According to environmental engineering researchers at Drexel University, wastewater discharged from huge pools of sewage sludge has the potential to play a role in more sustainable agriculture. A new study, which looks at the process of removing ammonia from wastewater and turning it into fertilizer, suggests that it is not only technically feasible, but can also help reduce the environmental and energy footprint of fertilizer production—and may even provide a revenue stream for utilities and water treatment facilities.
Sustainable nitrogen source
Producing nitrogen for fertilizer is an energy-intensive process and accounts for approximately 2% of global carbon dioxide emissions. In the past several years, researchers have discovered alternatives to the Haber-Bosch nitrogen production process, which has been the standard for more than a century. One promising possibility, recently raised by some water utility providers, is the recovery of nitrogen from ammonia waste that is drawn from the water during treatment.
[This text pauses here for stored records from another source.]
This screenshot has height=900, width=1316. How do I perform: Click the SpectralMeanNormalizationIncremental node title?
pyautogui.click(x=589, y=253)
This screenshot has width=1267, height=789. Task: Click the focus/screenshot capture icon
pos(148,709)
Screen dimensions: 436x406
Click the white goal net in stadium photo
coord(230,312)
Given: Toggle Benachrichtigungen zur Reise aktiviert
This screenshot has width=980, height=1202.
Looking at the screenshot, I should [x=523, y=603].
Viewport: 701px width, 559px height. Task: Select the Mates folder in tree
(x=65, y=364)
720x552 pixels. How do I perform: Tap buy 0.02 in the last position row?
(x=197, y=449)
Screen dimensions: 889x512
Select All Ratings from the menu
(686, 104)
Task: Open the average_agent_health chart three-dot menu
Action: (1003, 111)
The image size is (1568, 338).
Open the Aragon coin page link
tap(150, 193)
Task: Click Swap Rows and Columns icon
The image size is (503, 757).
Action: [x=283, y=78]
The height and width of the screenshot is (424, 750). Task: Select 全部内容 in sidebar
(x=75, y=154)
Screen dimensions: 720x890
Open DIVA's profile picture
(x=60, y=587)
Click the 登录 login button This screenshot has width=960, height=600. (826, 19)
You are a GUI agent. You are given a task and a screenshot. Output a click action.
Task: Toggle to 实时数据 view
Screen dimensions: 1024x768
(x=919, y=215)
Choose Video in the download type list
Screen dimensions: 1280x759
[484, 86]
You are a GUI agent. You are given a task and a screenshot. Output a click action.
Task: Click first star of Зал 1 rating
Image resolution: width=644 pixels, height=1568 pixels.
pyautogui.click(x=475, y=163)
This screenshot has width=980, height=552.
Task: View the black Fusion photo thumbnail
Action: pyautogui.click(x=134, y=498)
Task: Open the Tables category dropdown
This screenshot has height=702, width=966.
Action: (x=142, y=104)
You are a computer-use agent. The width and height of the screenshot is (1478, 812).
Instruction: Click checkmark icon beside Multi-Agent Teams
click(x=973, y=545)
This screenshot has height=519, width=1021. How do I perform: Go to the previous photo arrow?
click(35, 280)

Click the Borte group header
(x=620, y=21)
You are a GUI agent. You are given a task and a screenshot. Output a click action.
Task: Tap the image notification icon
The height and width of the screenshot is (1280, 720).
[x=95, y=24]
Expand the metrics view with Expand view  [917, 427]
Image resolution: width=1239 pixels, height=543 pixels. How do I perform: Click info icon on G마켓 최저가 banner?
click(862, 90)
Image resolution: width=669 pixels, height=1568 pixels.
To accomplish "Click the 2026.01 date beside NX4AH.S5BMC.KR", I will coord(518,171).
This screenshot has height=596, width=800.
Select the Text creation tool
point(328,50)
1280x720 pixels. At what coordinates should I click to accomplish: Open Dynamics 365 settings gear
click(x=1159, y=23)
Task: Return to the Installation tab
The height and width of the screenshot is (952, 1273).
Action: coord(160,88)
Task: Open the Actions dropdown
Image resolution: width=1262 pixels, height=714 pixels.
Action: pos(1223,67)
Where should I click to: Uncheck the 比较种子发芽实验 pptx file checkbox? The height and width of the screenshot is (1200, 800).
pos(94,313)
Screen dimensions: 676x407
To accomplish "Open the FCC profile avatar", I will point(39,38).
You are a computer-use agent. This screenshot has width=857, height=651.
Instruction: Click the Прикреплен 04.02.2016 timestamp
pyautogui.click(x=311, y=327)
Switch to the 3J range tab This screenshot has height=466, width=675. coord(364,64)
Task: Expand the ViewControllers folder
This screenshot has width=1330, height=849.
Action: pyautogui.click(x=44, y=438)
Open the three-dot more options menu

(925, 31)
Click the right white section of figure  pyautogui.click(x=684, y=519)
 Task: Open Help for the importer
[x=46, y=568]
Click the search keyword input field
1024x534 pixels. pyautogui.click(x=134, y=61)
said Patrick Gurian, PhD, a professor in the College of Engineering who helped lead the research, which was recently published in the journal macroenvironmental science. “This means that we reuse existing nitrogen rather than expend energy and generate greenhouse gases to harvest nitrogen from the atmosphere, which is a more sustainable practice for agriculture and can become a source of income for utilities.”
A cleaner way to clean
Under the Clean Water Act of 1972, municipal water treatment facilities were challenged to meet water quality standards for water discharged into waterways. Ammonia is increasingly seen as a concern for aquatic environments as elevated levels of ammonia can lead to an overgrowth of vegetation in streams and rivers which can endanger fish species. Typically, ammonia removal options take time, space, and can consume a lot of energy.
One option that is being explored by many facilities in North America and Europe is a process called air stripping. It removes ammonia by raising the temperature and pH of the water enough to turn the chemical into a gas, which can then be collected in a concentrated form as ammonium sulfate.
But making an investment decision to switch to air stripping requires a complex study – called a life cycle analysis – of its technological and financial feasibility.
Explore the option
The team, led by Gurian and Sabrina Spatari, Ph.D., of the Technion Israel Institute of Technology, regularly performs these analyzes to assess the full environmental and economic impact of various options for recycling and reusing waste or by-products as sustainable solutions. Their analysis of this wastewater scenario suggests a complementary relationship that could lead to a more sustainable path for both farmers and water management authorities.
“Our analysis identifies significant environmental mitigation potential and economic benefit from implementing air separation technology in wastewater treatment plants for the production of ammonia sulfate fertilizer,” they wrote. “In addition to producing ammonia sulfate as a marketable product, the benefit of reducing the ammonia load in the side stream before it is recycled into the wastewater treatment plant’s wastewater stream provides additional justification for adopting air separation.”
Using data from the water treatment facility in Philadelphia and several other facilities across North America and Europe, the team conducted a life cycle assessment and feasibility studies. They considered factors ranging from the cost of installing and maintaining an air separation system, to the ammonia concentration and wastewater flow rate; to the energy sources used to drive the collection and conversion process; For production cost, transportation and market price of fertilizer chemicals.
The results of the life cycle analysis show that air stripping emits about five to 10 times less greenhouse gases than the Haber-Bosch nitrogen production process and uses about five to 15 times less energy.
From an economic perspective, the total cost of producing chemical fertilizers from wastewater is low enough that a producer can sell them at 12 times less than the chemicals produced by Haber-Bosch and still break even.
“Our study indicates that ammonia recovery can be cost-effective even at low levels
Focus, “they write.” Although a high ammonia concentration is environmentally favorable, it can simultaneously support marginal production of ammonium sulfate with less impact on the environment, especially for life cycle energy, greenhouse gas emissions, and many human health and ecosystem indicators, compared to Haber-Bosch production.”
In addition, the study suggests that water treatment facilities may enjoy energy savings by stripping ammonia from the air to reduce levels before returning the water to the waste treatment process. This is because it will shorten the time and processing required for water treatment and is well suited to softening processes that help slow chemical deposition on treatment plant infrastructure.
While the team acknowledges that stripping the air would produce less fertilizer than an industrial Haber-Bosch process, the ability to collect and reuse any amount of resources helps improve the sustainability of commercial farming and prevents them from becoming water pollutants.
“This suggests that separating air to recover ammonium sulfate could be a small part – but an important step – towards recovering and reusing the vast amount of nitrogen we use to sustain global agriculture,” Spatari said. “It remarkably presents an alternative to chemical production that does not have the same level of adverse effects on the environment and human health as the current process. This research suggests that water service providers could also consider investing in technologies that would capture phosphorus and recycle it for agricultural use.”